Only the lines from the one containing "The image size" through the end of the entries should be returned, exactly as they are, with the pictures omitted.

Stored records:
= = = =
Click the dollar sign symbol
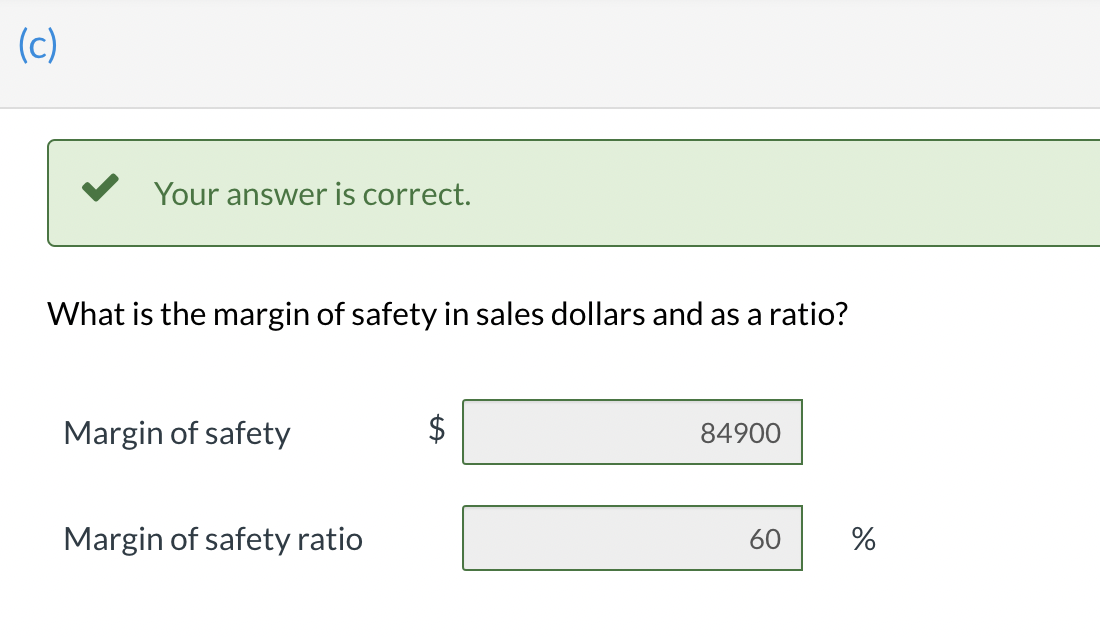(x=436, y=430)
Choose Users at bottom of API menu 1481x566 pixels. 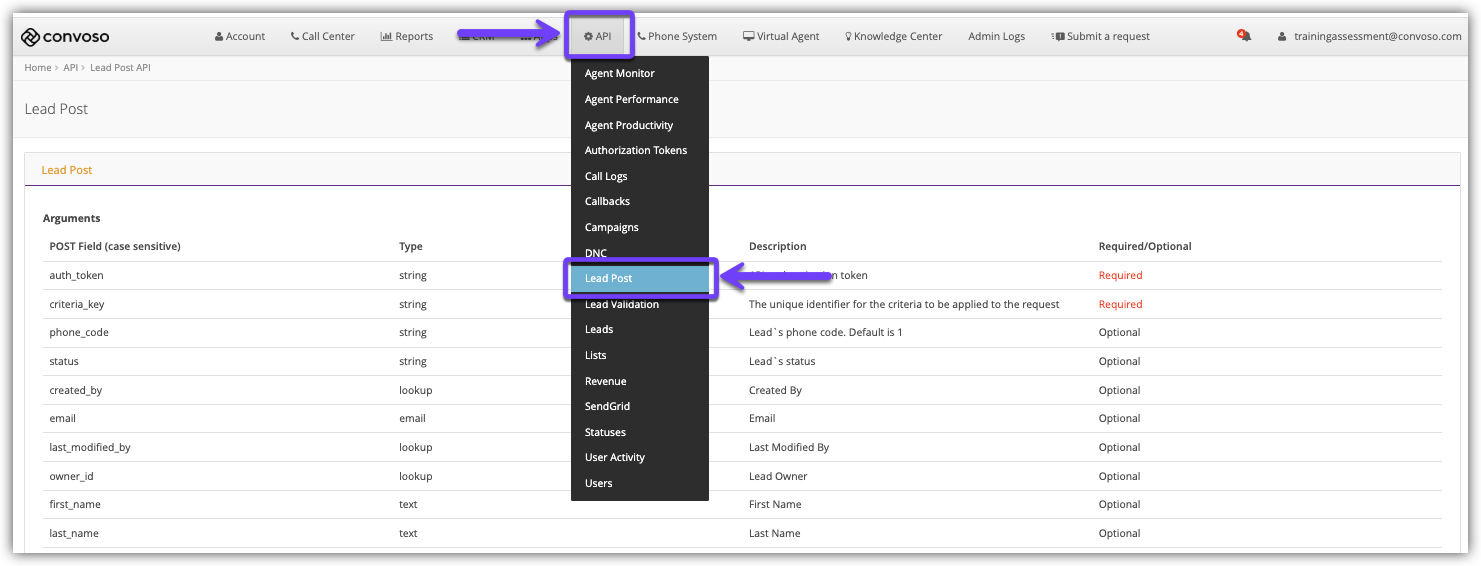click(598, 484)
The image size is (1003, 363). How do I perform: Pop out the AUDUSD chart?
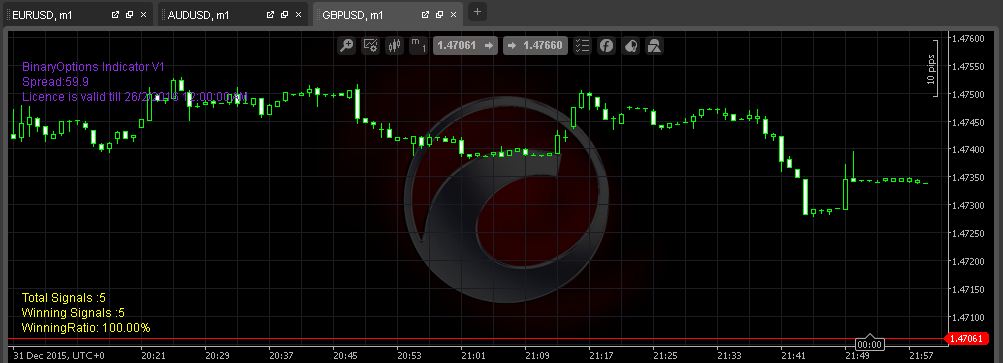[271, 15]

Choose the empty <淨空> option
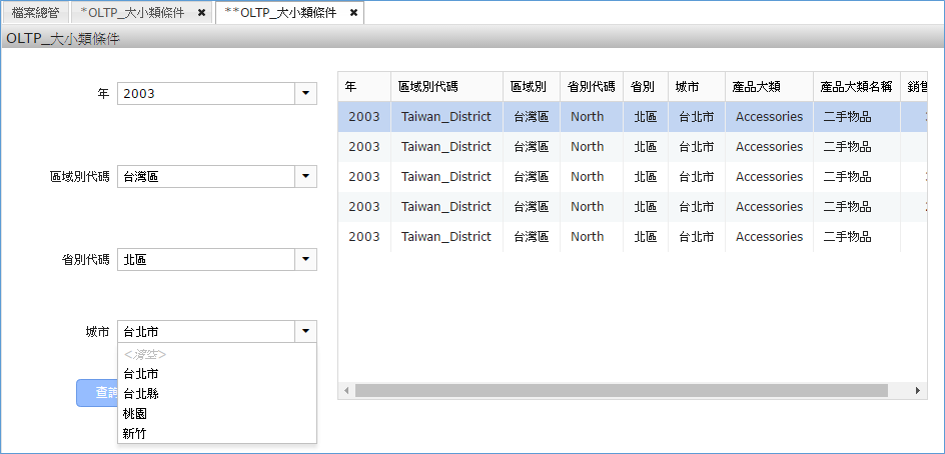point(145,354)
= = = =
** COMPLETED TASK **
The image size is (1003, 363). How do I perform: Pop out the AUDUSD chart?
[271, 15]

Choose the empty <淨空> option
point(145,354)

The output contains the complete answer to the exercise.